══ SOURCE DATA ══

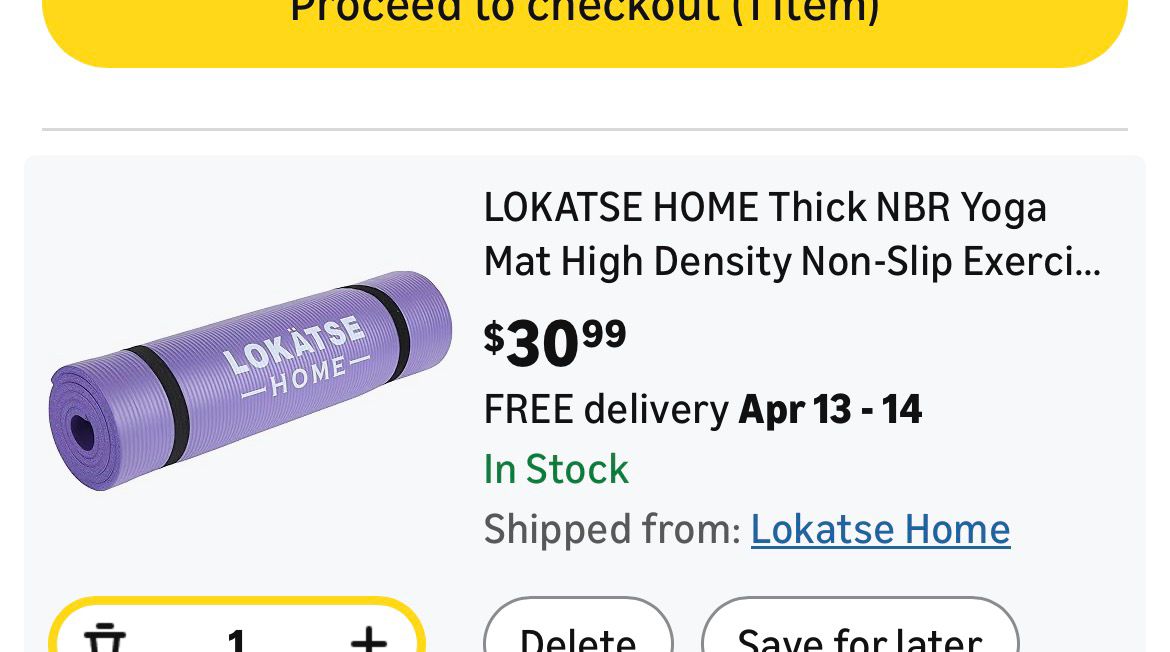Image resolution: width=1170 pixels, height=652 pixels.
Task: Open the purple yoga mat product thumbnail
Action: (x=250, y=380)
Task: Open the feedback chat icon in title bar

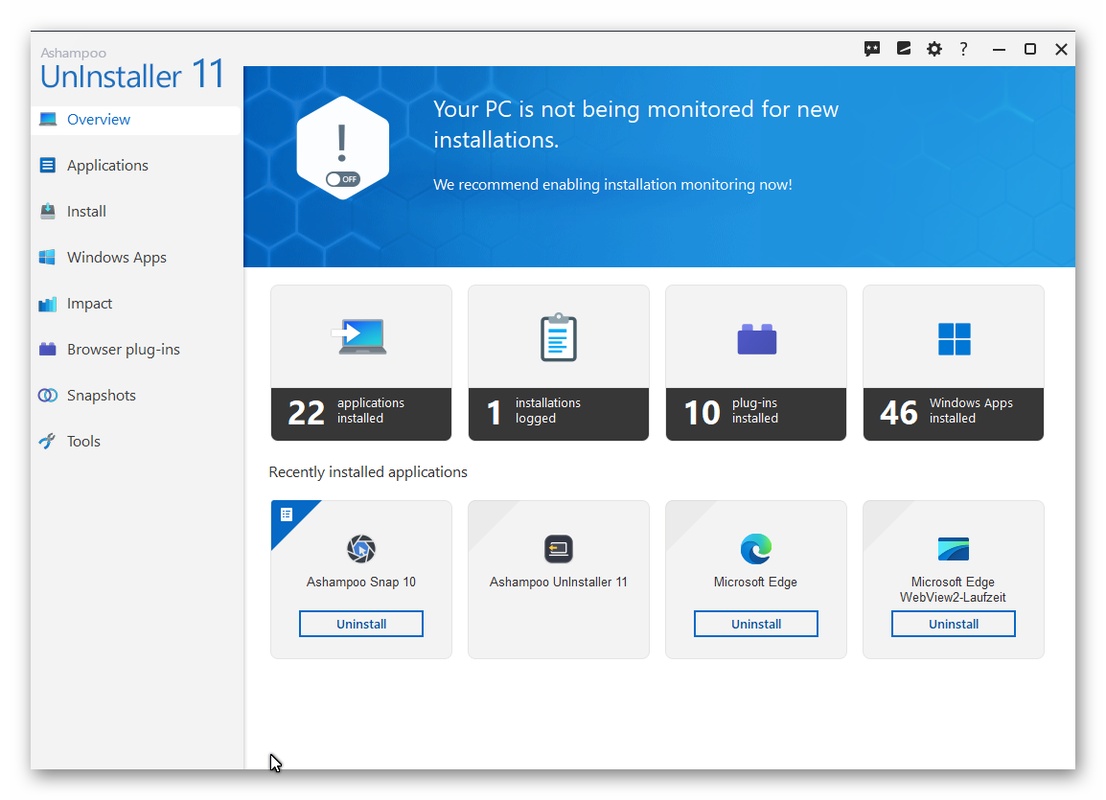Action: click(872, 49)
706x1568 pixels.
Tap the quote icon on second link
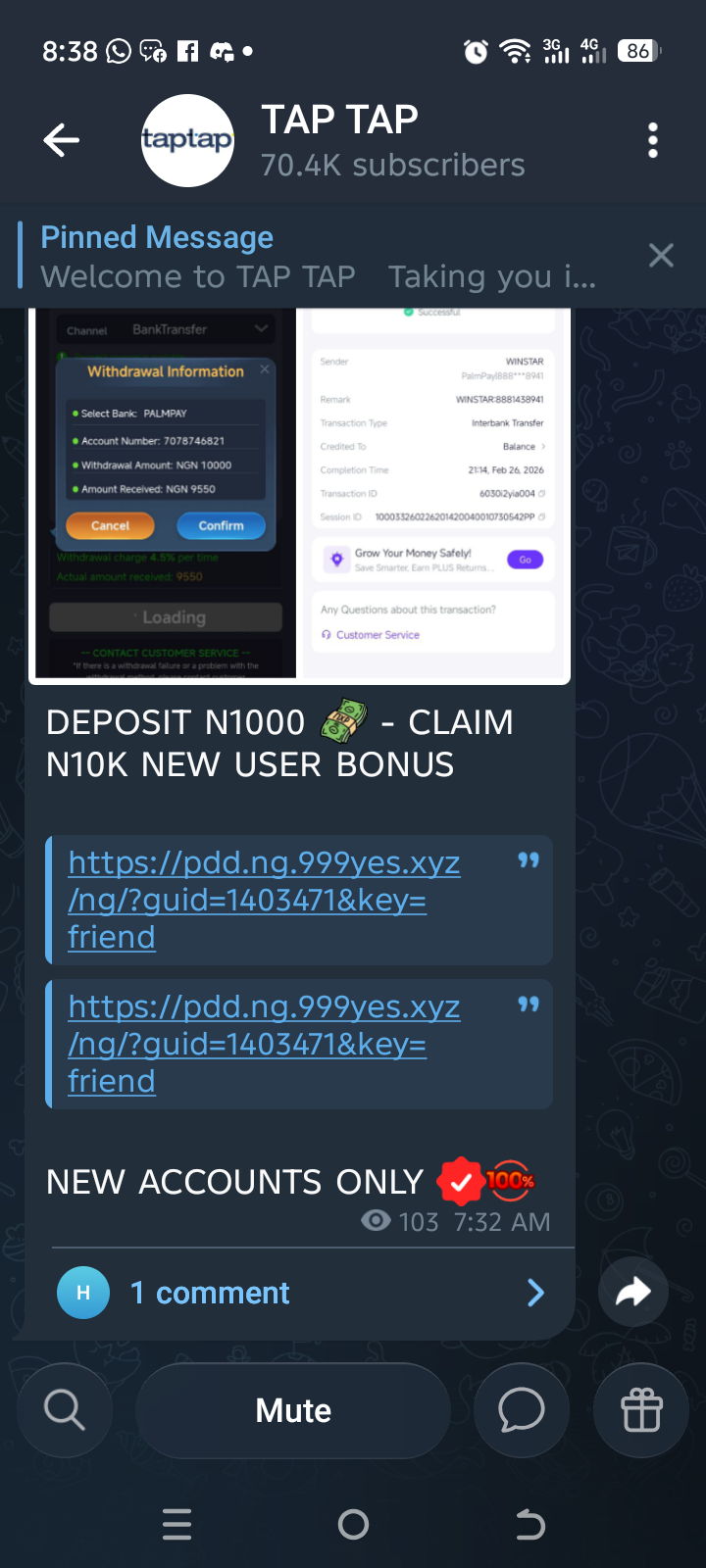(x=529, y=1004)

═══

== YOUR ASSIGNMENT ==
Take the line containing "Task: Open the feedback" and every line after it to the end of the records, and restate them verbatim, with no pictures.

== EXERCISE RESULT ==
Task: Open the feedback chat icon in title bar

Action: click(872, 49)
706x1568 pixels.
Tap the quote icon on second link
(x=529, y=1004)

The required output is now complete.